Tewoo non possiede sufficienti assets per coprire i debiti, ma risulta altamente improbabile che le autorità finanziarie la facciano fallire, trattandosi di una società statale.

Il mercato ne dedurrebbe che a rischio vi sarebbe l’intera montagna di debiti accumulata dai governi locali cinesi e questo Pechino non può e non vuole permetterselo. Ad ogni modo, lo scossone c’è e segnala che i prestiti considerati pressappoco sicuri negli anni recenti non sarebbero affatto tali. Il rallentamento dell’economia cinese sta minacciando la tenuta di quelle società coinvolte dal boom immobiliare e attive nei comparti strategici come le materie prime, “gonfiati” da un eccesso di investimenti divenuto insostenibile e che si reggeva proprio sull’abbondanza dei crediti erogati dalle banche e i cui rischi sono finiti per ricadere sul mercato, attraverso le obbligazioni.

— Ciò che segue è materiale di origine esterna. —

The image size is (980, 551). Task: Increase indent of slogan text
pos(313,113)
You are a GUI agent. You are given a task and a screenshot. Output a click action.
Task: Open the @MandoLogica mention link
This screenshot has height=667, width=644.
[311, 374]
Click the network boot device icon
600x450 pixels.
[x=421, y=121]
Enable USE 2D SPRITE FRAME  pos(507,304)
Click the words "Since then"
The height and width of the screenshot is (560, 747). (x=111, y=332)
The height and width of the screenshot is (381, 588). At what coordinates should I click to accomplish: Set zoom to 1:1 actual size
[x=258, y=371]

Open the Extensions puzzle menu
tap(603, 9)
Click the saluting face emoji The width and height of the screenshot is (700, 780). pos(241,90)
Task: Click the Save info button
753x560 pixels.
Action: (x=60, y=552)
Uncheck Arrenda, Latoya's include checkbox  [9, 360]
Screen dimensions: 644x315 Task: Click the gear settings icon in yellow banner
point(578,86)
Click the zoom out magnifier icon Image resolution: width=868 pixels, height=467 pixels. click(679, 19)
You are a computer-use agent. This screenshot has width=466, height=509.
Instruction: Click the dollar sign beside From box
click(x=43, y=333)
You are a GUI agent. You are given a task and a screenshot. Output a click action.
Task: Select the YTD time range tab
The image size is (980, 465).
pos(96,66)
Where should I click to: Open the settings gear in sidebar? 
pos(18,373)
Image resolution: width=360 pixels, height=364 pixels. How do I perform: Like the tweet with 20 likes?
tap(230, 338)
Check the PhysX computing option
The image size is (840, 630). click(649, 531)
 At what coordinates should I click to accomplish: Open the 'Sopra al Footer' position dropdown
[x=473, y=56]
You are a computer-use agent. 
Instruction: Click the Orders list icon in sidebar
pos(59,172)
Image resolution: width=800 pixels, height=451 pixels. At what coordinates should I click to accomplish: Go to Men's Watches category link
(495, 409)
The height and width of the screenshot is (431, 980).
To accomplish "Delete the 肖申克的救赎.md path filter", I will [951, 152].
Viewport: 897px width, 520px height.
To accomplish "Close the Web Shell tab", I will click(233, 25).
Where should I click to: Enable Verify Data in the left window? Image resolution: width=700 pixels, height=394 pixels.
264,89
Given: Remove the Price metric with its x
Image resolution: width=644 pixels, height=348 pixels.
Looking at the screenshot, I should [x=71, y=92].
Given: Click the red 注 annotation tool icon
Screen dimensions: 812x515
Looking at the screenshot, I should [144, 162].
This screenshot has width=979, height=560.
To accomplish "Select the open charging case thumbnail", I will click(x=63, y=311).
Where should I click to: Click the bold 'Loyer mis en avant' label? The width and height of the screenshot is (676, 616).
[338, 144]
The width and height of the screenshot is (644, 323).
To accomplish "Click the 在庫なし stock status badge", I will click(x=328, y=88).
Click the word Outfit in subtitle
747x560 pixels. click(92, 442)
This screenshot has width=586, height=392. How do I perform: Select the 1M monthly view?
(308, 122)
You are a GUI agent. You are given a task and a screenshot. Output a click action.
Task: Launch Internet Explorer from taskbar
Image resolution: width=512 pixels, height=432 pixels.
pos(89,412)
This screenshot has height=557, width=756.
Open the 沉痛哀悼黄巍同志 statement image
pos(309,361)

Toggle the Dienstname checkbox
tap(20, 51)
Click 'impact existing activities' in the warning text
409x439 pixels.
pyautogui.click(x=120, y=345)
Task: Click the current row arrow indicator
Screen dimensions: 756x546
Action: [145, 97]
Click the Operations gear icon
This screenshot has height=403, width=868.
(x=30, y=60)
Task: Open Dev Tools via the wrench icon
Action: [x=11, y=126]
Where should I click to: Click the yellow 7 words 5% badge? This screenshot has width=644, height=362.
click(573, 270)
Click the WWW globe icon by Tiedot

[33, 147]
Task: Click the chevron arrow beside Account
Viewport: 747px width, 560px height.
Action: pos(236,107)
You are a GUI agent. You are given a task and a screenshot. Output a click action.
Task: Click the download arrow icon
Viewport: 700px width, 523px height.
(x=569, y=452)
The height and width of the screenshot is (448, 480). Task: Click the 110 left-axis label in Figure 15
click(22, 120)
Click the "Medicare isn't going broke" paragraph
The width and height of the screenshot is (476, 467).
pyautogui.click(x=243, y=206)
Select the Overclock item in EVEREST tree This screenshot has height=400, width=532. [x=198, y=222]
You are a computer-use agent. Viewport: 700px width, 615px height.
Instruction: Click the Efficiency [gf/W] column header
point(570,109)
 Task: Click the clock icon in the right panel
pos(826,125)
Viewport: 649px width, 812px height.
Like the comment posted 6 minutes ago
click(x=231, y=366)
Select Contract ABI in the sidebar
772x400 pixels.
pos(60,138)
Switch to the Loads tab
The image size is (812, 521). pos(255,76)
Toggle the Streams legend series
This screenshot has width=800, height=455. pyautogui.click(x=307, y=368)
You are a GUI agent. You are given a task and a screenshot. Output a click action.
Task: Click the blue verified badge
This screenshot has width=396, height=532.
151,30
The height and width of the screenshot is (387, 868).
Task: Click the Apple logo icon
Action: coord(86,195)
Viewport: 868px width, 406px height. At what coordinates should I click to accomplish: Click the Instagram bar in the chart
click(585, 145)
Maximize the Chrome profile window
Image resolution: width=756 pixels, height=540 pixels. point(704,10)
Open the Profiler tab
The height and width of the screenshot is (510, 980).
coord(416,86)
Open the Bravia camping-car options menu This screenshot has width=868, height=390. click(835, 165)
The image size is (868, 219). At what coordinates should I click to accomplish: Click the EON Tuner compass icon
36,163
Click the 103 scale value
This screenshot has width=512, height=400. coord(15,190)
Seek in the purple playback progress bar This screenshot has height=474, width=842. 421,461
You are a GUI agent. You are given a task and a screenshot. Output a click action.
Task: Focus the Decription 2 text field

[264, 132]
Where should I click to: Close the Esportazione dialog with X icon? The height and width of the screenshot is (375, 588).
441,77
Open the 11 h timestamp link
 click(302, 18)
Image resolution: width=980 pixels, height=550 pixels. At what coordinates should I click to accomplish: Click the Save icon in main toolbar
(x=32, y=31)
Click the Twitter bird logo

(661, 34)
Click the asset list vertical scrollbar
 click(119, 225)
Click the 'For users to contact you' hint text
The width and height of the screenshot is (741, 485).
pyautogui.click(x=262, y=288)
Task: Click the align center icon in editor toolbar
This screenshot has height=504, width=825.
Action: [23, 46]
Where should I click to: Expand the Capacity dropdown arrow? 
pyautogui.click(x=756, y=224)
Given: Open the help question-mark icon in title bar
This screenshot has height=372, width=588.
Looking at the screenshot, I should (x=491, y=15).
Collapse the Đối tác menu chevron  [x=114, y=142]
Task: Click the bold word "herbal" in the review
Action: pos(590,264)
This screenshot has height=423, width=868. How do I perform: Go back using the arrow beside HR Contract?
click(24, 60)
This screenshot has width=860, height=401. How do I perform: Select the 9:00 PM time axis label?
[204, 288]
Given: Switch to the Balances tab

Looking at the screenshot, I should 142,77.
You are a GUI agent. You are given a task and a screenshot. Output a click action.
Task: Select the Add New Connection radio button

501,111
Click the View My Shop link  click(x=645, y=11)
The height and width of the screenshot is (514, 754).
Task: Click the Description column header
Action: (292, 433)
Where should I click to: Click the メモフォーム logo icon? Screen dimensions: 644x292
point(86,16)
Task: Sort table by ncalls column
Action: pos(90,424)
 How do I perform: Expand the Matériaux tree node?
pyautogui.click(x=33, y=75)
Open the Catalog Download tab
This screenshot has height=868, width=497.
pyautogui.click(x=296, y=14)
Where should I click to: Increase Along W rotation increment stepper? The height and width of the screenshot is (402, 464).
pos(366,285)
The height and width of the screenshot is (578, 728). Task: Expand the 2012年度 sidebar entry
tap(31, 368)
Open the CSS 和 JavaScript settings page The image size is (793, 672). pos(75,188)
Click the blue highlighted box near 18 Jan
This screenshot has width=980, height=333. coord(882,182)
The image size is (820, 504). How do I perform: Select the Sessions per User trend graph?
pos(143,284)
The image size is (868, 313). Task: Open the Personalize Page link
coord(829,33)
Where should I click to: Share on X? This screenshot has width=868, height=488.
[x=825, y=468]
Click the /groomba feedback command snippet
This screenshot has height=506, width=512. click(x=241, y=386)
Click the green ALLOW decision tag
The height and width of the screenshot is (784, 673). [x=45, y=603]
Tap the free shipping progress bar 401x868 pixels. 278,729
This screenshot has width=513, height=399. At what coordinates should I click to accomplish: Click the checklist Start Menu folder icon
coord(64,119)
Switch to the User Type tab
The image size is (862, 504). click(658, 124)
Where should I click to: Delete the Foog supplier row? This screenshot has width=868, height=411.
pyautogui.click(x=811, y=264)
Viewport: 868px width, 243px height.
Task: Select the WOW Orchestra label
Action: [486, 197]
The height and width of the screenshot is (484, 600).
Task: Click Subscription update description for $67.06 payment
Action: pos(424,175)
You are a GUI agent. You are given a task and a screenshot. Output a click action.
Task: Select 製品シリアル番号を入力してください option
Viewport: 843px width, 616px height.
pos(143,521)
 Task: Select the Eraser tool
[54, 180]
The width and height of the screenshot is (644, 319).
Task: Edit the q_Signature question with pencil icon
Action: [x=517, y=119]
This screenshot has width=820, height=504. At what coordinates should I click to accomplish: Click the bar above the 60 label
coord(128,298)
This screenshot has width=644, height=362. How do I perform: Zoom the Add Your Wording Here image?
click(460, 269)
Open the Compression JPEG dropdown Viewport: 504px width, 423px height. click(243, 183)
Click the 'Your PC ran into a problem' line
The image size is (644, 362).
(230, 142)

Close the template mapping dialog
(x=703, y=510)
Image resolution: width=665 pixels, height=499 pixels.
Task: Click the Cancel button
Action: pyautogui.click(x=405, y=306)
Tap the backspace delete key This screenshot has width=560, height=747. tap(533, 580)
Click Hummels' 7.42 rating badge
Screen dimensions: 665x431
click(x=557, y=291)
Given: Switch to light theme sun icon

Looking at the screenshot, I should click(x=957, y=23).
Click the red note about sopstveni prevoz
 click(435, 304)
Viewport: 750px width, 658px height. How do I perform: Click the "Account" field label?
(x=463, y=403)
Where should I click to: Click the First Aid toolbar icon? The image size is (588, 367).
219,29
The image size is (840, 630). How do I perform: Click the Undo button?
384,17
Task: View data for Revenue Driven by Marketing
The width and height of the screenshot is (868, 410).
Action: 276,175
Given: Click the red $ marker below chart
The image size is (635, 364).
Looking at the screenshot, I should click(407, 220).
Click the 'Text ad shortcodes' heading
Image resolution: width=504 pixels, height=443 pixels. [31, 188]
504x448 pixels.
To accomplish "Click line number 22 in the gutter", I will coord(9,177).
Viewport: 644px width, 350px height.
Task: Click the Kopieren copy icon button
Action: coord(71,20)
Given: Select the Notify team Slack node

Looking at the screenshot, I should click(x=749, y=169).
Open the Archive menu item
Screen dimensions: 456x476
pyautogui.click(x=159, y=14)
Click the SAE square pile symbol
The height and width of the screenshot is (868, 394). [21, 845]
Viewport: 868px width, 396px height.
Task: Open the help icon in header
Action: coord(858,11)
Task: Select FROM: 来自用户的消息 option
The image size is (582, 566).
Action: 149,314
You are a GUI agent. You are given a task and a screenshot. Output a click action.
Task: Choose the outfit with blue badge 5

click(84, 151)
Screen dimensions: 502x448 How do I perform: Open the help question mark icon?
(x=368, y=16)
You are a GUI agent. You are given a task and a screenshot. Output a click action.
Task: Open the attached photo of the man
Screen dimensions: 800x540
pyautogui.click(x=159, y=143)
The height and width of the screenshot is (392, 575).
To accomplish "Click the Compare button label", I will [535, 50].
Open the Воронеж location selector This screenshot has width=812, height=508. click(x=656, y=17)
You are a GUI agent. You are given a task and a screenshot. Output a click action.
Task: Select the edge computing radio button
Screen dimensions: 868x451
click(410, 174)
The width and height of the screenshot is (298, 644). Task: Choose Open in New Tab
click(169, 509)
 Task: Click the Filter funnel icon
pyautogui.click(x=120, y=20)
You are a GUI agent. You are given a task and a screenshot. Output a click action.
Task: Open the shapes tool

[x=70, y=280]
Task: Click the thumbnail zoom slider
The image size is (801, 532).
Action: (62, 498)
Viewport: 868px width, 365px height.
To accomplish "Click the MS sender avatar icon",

La crisi dell’acciaio è stata scatenata nell’ultimo quinquennio proprio dagli eccessi produttivi della Cina, che da sola rappresenta circa la metà dell’offerta mondiale e che inizialmente li aveva esportati all’estero, facendo collassare i prezzi e spingendo già l’amministrazione Obama ad innalzare i dazi sulle importazioni. Tewoo è solo l’apice di un icerberg, che affonda le sue radici in quella politica di sovra-investimenti pubblici, a cui Pechino non riesce a porre fine, se non in maniera molto graduale, a causa dei consumi interni insufficienti con cui rimpiazzarli e – con l’arrivo di Donald Trump alla Casa Bianca – delle tensioni commerciali con gli USA (e non solo). Di default espliciti o mascherati da accordi dietro le quinte con i creditori ve ne sono già stati parecchi quest’anno e ve ne saranno sempre più in Cina.